Although various embodiments of this invention have been shown and described, it should be understood that variations, modifications and substitutions, as well as rearrangements and combinations of the preceding embodiments can be made by those skilled in the art without departing from the novel spirit and scope of this invention.

Claims

What is claimed:

1. A piezoelectric transformer with multiple outputs constituting a stabilizer for fluorescent lamps, comprising:

a piezoelectric plate;

a first input electrode formed on the top surface of said piezoelectric plate;

a second input electrode formed on the bottom surface of said piezoelectric plate, which is disposed at a confronting position of said first input electrode;

a plurality of first output electrodes formed on the equally divided remaining portions of the top surface of said plate excluding the surface on which said first input electrode is formed, which are electrically isolated from each other; and

a second output electrode formed on the remaining portions of the bottom surface of said plate excluding the surface on which said second input electrode is formed, which is disposed at the confronting position of said plurality of first output electrodes, wherein the top surface and the bottom surface of said piezoelectric plate are equally divided along the diagonal line respectively, and said first input electrode and said second input electrode are formed on a divided portion of the top surface and the bottom surface of said piezoelectric plate respectively, said plurality of first output electrodes and said second output electrode are formed on the other divided portions of the top surface and bottom surface of said piezoelectric plate respectively.

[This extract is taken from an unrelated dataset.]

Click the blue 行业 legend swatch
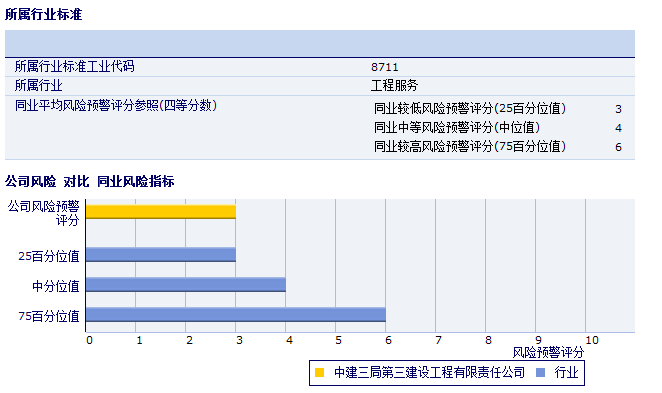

2. The piezoelectric transformer with multiple outputs of claim 1, wherein said second input electrode and said second output electrode are formed in common by connecting both electrodes.

3. A stabilizer lighting more than two fluorescent lamps at the same time, the stabilizer comprising:

a rectifying section converting an AC commercial supply voltage into DC voltage;

a power factor compensating section compensating the power factor generated by the fluctuation of said AC commercial supply voltage to maintain DC voltage outputted from said rectifying section at a uniform level;

an AC voltage generating section converting a DC voltage inputted from said power factor compensating section to an AC voltage having a predetermined frequency; and

a piezoelectric transformer with multiple outputs according to claim 1, wherein the input electrodes receive an AC voltage from said AC voltage generating section, and the output electrodes are connected to said plurality of fluorescent lamps respectively, each electrodes being same size and electrically isolated from each other, whereby the same magnitude voltage is supplied to said fluorescent lamps.

4. A piezoelectric transformer with multiple outputs constituting a stabilizer for fluorescent lamps, comprising:

a square shaped piezoelectric plate;

a first input electrode formed on the outer portion of the top surface of said piezoelectric plate;

a second input electrode formed on the bottom surface of the piezoelectric plate,

a plurality of first output electrodes formed on the inner square shaped portion of the top surface of the piezoelectric plate, the first output electrodes are respectively separated from the outer first input electrode; and

a second output electrode formed on the bottom surface of said piezoelectric plate.

5. The piezoelectric transformer with multiple outputs according to claim 4, wherein the first output electrodes have two portions formed by dividing the square shaped inner portion along the diagonal line.